To understand this approach, assume a kernel has only one CU on the FPGA, and the host application enqueues the kernel multiple times with different sets of data. As shown in Using Host Pointer Buffers, the host application can migrate data to the device global memory ahead of the kernel execution, thus hiding the data transfer latency by the kernel execution, enabling software pipelining.
However, by default, a kernel can only start processing a new set of data only
when it has finished processing the current set of data. Although clEnqueueMigrateMemObject
hides the data
transfer time, multiple kernel executions still remain sequential.
By enabling host-to-kernel dataflow, it is possible to further improve the
performance of the accelerator by restarting the kernel with a new set of
data while the kernel is still processing the previous set of data. As
discussed in Enabling Host-to-Kernel Dataflow, the kernel
must implement the ap_ctrl_chain
interface, and must be
written to permit processing data in stages. In this case, XRT restarts the
kernel as soon as it is able to accept new data, thus overlapping multiple
kernel executions. However, the host program must keep the command queue
filled with requests so that the kernel can restart as soon as it is ready
to accept new data.
The following is a conceptual diagram for host-to-kernel dataflow.

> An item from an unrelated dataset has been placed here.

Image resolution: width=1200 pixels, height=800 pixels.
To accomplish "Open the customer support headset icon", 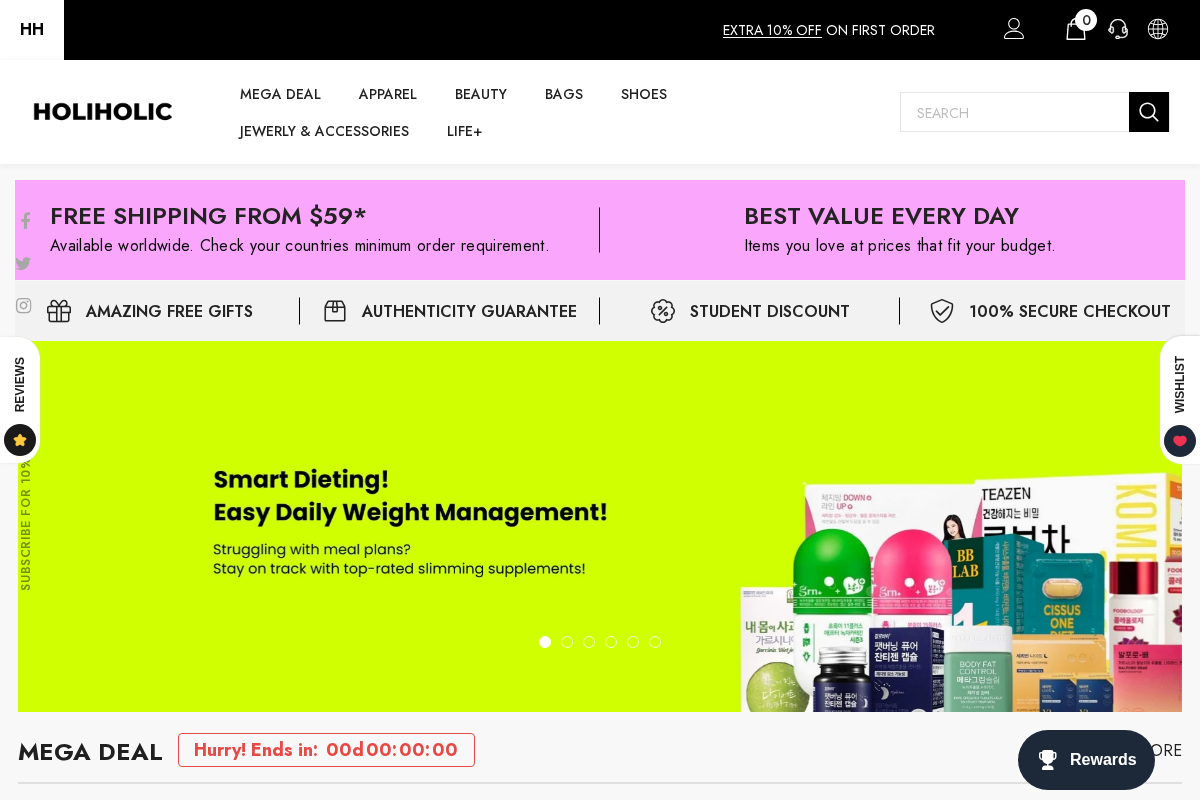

The longer the kernel takes to process a set of data from start to finish, the
greater the opportunity to use host-to-kernel dataflow to improve
performance. Rather than waiting until the kernel has finished processing
one set of data, simply wait until the kernel is ready to begin processing
the next set of data. This allows temporal
parallelism, where different stages of the same kernel
processes a different set of data from multiple clEnqueueTask
commands, in a pipelined manner.
For advanced designs, you can effectively use both the spatial parallelism with multiple CUs to process data, combined with temporal parallelism using host-to-kernel dataflow, overlapping kernel executions on each compute unit.